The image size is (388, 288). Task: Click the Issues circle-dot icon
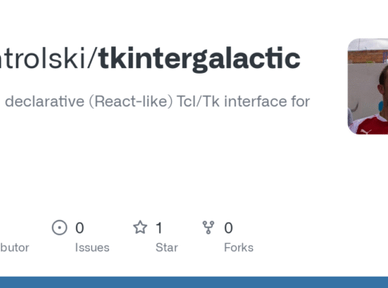coord(59,227)
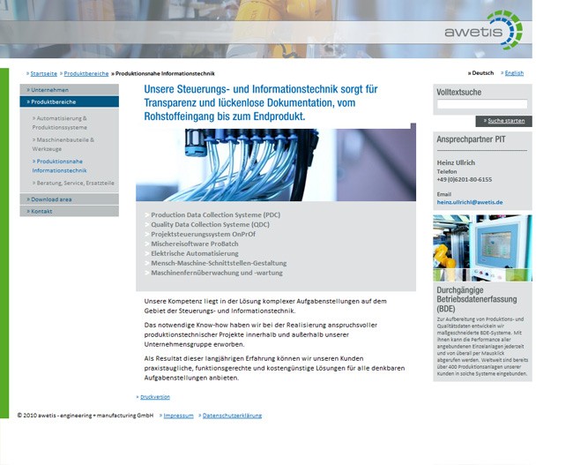
Task: Open the Druckversion print link
Action: click(155, 397)
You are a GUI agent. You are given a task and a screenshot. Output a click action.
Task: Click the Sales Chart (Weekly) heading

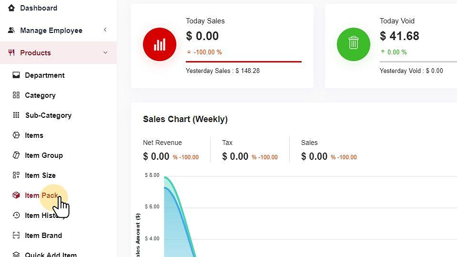pos(185,119)
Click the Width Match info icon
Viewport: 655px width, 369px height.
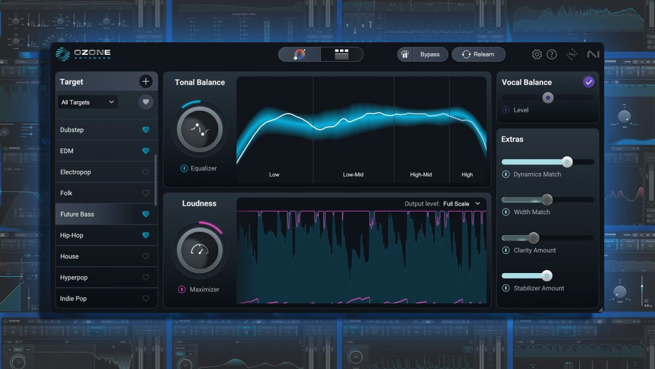(x=505, y=212)
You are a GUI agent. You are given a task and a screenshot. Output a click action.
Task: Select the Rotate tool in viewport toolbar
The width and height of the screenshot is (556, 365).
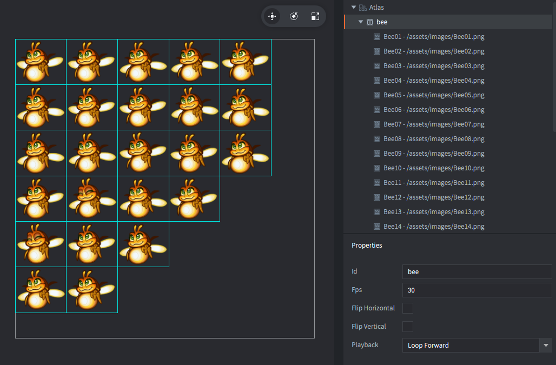(x=294, y=16)
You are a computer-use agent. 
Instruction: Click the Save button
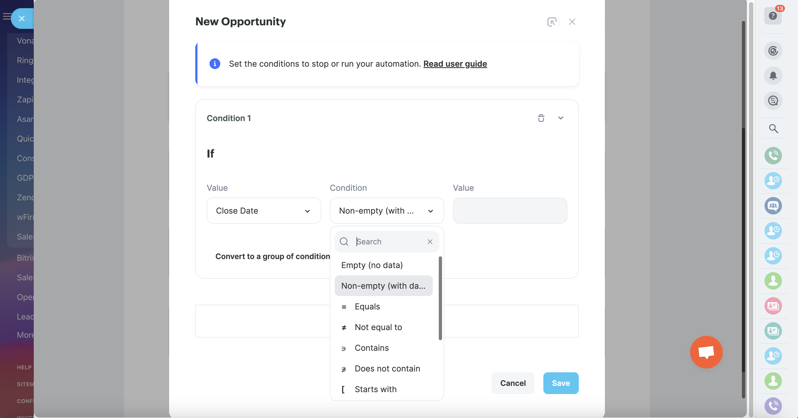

......

Recast the material above as a numbered list with one line per item, skipping blank lines and leaving out the pictures.

1. The image size is (388, 288). Task: Click the Issues circle-dot icon
2. coord(59,227)
3. Task: Open the Druckversion print link
4. Action: click(155, 397)
5. You are a GUI agent. You are given a task and a screenshot. Output a click action.
6. Task: Click the Sales Chart (Weekly) heading
7. pos(185,119)
8. Click the Width Match info icon
9. Viewport: 655px width, 369px height.
10. (x=505, y=212)
11. You are a GUI agent. You are given a task and a screenshot. Output a click action.
12. Task: Select the Rotate tool in viewport toolbar
13. The width and height of the screenshot is (556, 365).
14. (x=294, y=16)
15. You are a computer-use agent. 
16. Instruction: Click the Save button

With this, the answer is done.